• **ASSIGNMENT**
Please keep pictures out and return the lines below exactly, from the one holding "Instruction: Click the" through the last, both included.

***** GIVEN DATA

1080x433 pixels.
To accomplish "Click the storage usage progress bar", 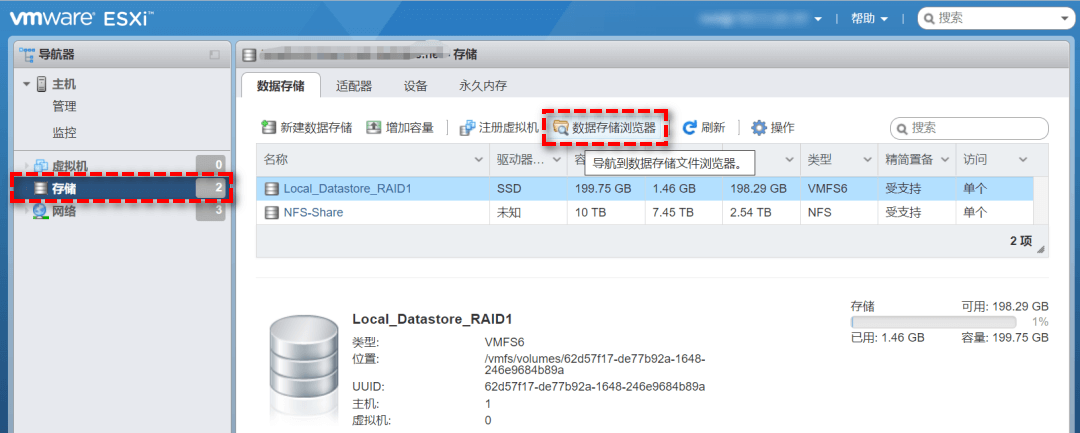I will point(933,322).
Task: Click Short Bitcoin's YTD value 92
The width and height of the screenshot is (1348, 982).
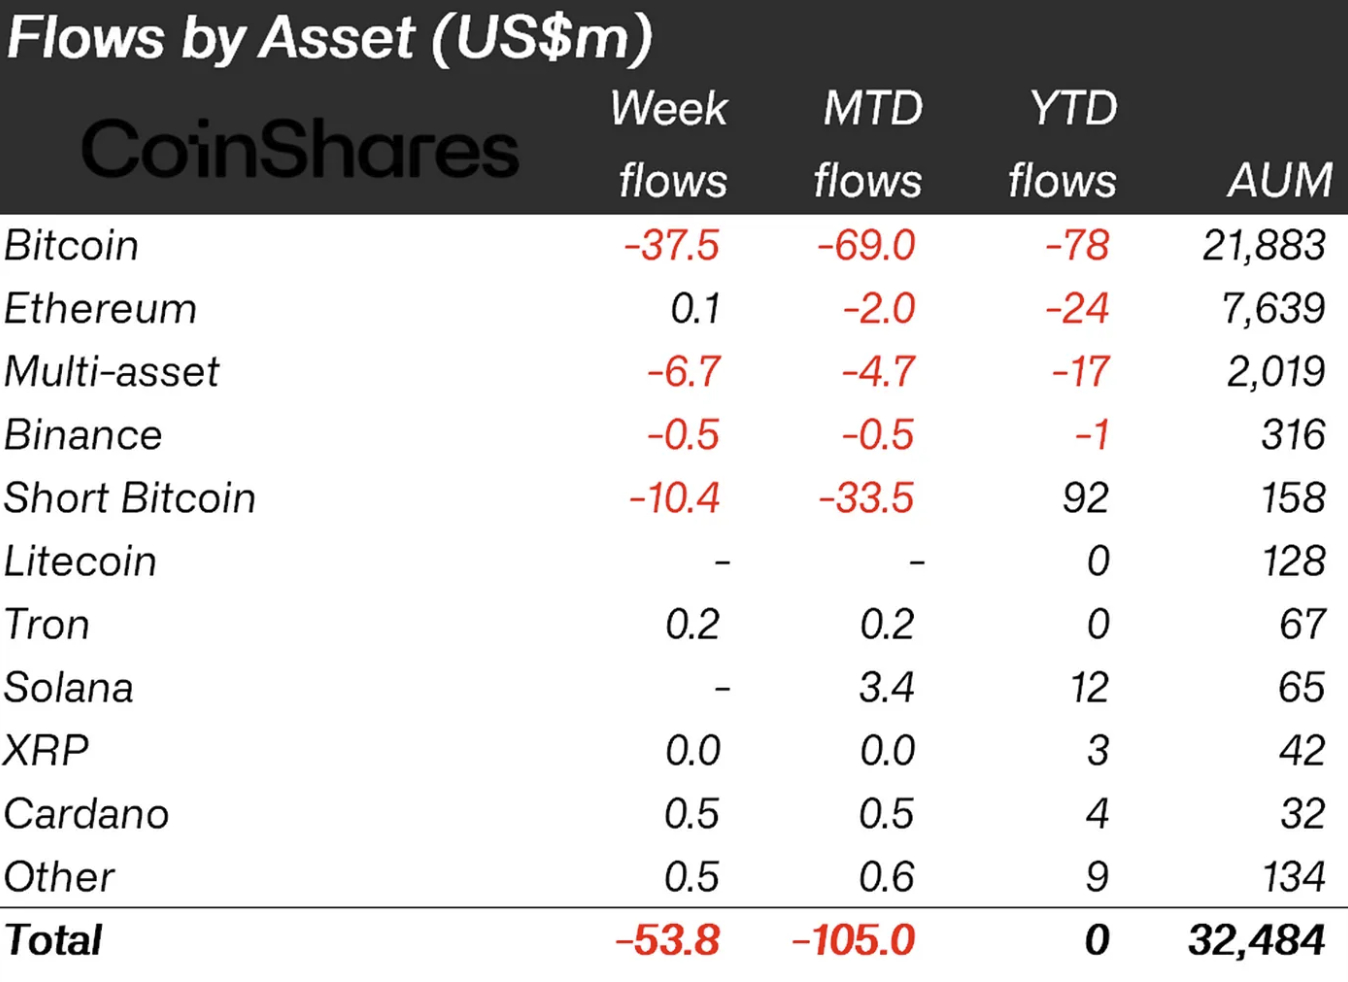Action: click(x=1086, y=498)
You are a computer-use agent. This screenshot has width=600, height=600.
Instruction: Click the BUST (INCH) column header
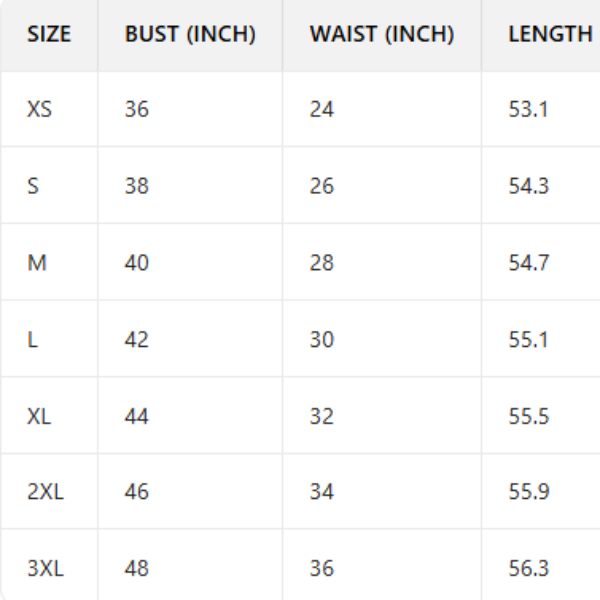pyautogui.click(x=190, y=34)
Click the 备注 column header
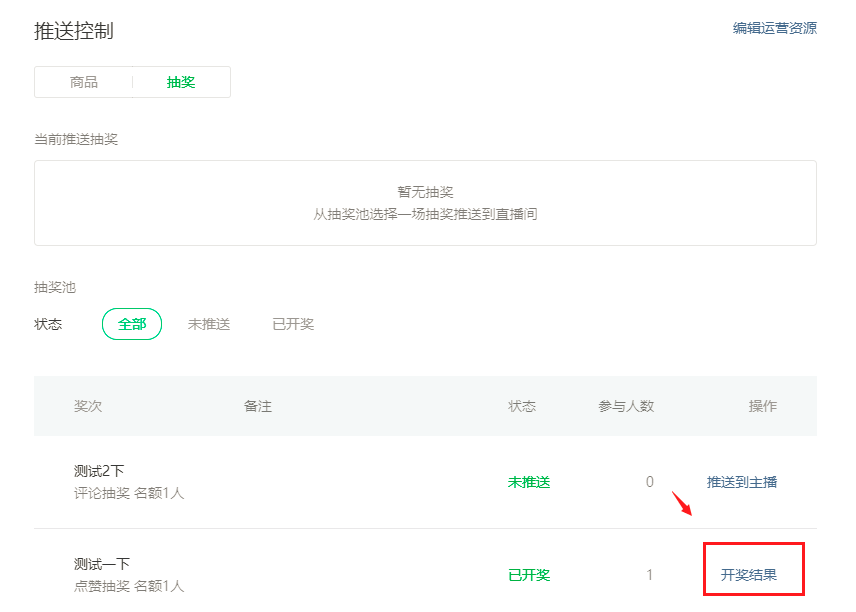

**********

• **TASK RESPONSE**
Instruction: Click the BUST (INCH) column header
pyautogui.click(x=190, y=34)
Click the 备注 column header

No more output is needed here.